This afternoon we were honored to be joined by Christine Corday, an artist who works with elemental metals to create monumental sculptures. Afterward, our panel engaged her in a lively discussion that touched on many of the points we have covered in our dialogue. Readers are encouraged to post questions and comments for Christine here; she will be checking and I'm sure will be delighted to respond.
Christine Corday artist talk: Thingly Affinities: Christine Corday.
3 comments:
Christine, this was an unforgettable presentation. There were so many points of resonance for me in these 90 minutes. Thank you for sharing, openly and articulately.
Charlene used a wonderful word to describe your language and point of view: fresh. That’s another way of saying your authenticity is unquestioned and in tact.
Intimacy is indifferent to scale.
Material phases of suns.
How to observe what you cannot see.
Objects that defy objecthood.
Art without being an artist.
We are all looking at the same clay.
Happy to be alive in the down cycle (or up cycle) of shared material, shared disciplines.
This all speaks to a deeply devotional practice.
Scale was a term used many times in your presentation. Your projects and explorations operate at a level that is rarefied and larger than life. Meanwhile many of us are working at a very different place on the scale spectrum. I am now considering what outcomes I can achieve that are, like intimacy, indifferent to scale. It is a useful and clarifying question to ask, one inspired by your words.
Yes to all that, Deborah -- Christine is such an inspiration.
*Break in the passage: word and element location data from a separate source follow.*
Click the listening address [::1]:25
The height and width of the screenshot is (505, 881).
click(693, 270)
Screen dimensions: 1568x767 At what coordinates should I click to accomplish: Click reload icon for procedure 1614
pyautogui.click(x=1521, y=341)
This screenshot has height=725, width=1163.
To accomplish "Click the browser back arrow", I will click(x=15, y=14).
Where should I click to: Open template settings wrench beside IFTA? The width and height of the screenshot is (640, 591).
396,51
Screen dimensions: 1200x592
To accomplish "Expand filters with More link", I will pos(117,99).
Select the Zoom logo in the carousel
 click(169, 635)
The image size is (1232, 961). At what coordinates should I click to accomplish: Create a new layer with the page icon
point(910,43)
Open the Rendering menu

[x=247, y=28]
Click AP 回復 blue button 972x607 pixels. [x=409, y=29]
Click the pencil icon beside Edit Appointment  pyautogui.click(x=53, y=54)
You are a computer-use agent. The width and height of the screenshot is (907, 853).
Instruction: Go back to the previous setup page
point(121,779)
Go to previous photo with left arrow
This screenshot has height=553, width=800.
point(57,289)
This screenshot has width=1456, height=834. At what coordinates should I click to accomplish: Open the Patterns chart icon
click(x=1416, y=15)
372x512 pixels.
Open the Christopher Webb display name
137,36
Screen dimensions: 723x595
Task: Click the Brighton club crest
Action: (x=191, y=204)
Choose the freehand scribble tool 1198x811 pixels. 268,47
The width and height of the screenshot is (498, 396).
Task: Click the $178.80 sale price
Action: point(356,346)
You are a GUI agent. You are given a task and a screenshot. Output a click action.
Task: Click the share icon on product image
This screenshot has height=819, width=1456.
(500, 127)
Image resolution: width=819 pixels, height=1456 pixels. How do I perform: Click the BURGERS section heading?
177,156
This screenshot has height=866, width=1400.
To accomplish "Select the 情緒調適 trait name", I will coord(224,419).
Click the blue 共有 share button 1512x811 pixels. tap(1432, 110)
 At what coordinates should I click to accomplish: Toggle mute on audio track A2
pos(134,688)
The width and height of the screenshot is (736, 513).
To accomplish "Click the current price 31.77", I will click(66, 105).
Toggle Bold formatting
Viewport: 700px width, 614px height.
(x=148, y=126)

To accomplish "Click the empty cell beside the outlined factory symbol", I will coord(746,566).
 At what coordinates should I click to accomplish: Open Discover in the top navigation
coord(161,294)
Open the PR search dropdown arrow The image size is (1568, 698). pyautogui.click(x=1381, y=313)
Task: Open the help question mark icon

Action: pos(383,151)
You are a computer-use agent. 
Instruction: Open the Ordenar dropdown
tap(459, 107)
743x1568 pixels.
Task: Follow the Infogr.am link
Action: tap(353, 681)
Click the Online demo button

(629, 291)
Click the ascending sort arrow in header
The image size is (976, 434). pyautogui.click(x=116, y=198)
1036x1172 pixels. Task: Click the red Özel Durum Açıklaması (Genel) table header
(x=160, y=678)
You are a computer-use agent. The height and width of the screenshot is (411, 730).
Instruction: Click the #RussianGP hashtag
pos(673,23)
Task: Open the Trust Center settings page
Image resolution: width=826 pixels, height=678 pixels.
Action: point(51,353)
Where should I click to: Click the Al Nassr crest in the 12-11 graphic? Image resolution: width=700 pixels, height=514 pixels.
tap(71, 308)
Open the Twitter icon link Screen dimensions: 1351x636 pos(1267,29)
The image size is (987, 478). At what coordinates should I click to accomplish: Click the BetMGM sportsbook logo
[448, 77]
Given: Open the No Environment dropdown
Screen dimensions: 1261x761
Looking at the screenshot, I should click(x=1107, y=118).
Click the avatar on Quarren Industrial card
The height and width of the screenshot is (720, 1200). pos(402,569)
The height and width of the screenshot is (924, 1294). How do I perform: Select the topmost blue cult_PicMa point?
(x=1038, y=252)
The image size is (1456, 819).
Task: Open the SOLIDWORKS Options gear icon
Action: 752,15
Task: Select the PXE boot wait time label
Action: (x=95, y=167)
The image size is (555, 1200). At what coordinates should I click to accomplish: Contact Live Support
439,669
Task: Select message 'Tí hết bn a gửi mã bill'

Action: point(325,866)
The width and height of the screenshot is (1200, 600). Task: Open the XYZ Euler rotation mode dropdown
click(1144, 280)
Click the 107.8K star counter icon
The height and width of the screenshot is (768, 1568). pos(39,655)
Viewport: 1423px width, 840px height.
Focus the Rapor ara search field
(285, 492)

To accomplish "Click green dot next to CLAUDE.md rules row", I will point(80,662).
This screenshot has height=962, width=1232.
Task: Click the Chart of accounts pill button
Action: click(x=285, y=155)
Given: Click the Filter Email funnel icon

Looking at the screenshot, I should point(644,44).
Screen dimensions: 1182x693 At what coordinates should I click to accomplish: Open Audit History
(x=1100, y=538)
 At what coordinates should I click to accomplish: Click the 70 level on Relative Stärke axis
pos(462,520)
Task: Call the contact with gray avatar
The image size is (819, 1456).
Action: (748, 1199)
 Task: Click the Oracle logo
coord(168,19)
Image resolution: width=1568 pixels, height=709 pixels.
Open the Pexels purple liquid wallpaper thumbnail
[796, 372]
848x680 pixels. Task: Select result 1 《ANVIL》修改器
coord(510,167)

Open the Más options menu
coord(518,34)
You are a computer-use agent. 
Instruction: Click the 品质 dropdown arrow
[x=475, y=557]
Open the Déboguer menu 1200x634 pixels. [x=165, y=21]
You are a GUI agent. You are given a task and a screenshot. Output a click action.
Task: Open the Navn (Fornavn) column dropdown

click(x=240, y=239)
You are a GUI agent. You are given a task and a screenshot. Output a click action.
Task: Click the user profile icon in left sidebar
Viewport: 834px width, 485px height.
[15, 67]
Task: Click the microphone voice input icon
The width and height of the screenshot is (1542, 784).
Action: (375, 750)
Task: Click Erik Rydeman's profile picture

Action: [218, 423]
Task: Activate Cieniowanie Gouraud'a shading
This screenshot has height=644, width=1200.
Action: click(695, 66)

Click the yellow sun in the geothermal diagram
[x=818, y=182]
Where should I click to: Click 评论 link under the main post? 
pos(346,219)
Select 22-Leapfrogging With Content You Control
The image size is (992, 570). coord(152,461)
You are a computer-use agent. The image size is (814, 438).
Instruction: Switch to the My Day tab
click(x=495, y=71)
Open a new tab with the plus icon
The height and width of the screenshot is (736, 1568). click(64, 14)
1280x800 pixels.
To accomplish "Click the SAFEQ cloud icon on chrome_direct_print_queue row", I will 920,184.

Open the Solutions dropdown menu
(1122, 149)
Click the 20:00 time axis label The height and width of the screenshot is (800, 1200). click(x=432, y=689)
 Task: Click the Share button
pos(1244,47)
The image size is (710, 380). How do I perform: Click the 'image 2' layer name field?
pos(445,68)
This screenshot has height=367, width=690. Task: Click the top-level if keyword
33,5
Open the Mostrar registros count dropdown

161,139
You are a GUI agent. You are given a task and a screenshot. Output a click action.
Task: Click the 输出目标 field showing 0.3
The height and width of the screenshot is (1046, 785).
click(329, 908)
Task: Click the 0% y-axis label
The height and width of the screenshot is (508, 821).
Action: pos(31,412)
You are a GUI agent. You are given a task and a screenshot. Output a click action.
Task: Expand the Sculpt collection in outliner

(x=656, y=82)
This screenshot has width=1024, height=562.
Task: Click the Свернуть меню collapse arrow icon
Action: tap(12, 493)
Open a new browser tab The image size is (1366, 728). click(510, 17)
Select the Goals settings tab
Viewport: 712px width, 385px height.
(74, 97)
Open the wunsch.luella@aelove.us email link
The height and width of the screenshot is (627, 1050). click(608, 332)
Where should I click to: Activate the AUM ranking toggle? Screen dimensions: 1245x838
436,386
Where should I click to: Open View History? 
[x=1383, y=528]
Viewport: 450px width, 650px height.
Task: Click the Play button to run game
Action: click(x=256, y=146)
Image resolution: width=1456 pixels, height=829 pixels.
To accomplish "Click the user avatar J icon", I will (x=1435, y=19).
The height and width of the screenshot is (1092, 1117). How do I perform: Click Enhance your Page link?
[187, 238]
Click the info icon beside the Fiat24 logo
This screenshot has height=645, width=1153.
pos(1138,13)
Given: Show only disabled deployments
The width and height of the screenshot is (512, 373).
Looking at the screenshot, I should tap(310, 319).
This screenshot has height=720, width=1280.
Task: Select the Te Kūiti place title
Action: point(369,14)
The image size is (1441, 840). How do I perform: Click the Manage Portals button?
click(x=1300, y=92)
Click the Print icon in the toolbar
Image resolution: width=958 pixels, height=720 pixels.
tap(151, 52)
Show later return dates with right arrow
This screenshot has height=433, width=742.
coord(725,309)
As I said last night, one of the things I so admire about her is her determination to bring art back out into the real world - out beyond the petty concerns of the soulless and obsolescing gallery system and into the larger cultural sphere, where it can actually make a difference. (I say "back out" because "out" is indeed where art originated: out there in the larger community, a shared cultural force belonging to everyone and of which everyone partook.) One of her favorite phrases is "art as cultural infrastructure." This is exactly what I envision for a posthumanist art -- an approach to art that is other-oriented, out-oriented, oriented away from the self and toward our shared beinghood as Earthlings, where "Earthling" extends beyond the human to include all that is of the earth that is nonhuman too. Christine's ITER project speaks so beautifully to this idea. Humble, anonymous, and deeply interdependent with all the other parts, her little bolt sits tucked into that enormous structure, unseen and unheard, yet spreading its symbolic resonance through the enterprise as a whole. Art with a capital A as the 36th participating country: can you imagine how much this has inspired all the other countries involved? And I can guarantee that it's revised more than a few assumptions about art long held by people who have no familiarity with what we do and why.
Taney, That's a wonderful summation of one of the many highlights from Christine's presentation.Thank you for pulling it together so succinctly.
I have been thinking about the presentation steadily over the last 24 hours, and now new questions are coming to the surface. I would so appreciate hearing Christine talk about the tension/relationship/confluence that exists between logical cognition and intuition in how to chart the next project, how to determine the direction of one's work.
I know those are loaded terms, so perhaps I can phrase it another way that most artists will recognize: How do you decide when to follow those inchoate urges rather than the logical/strategic mind, and vice versa? With so many project possibilities to consider, how do you go about choosing your next step?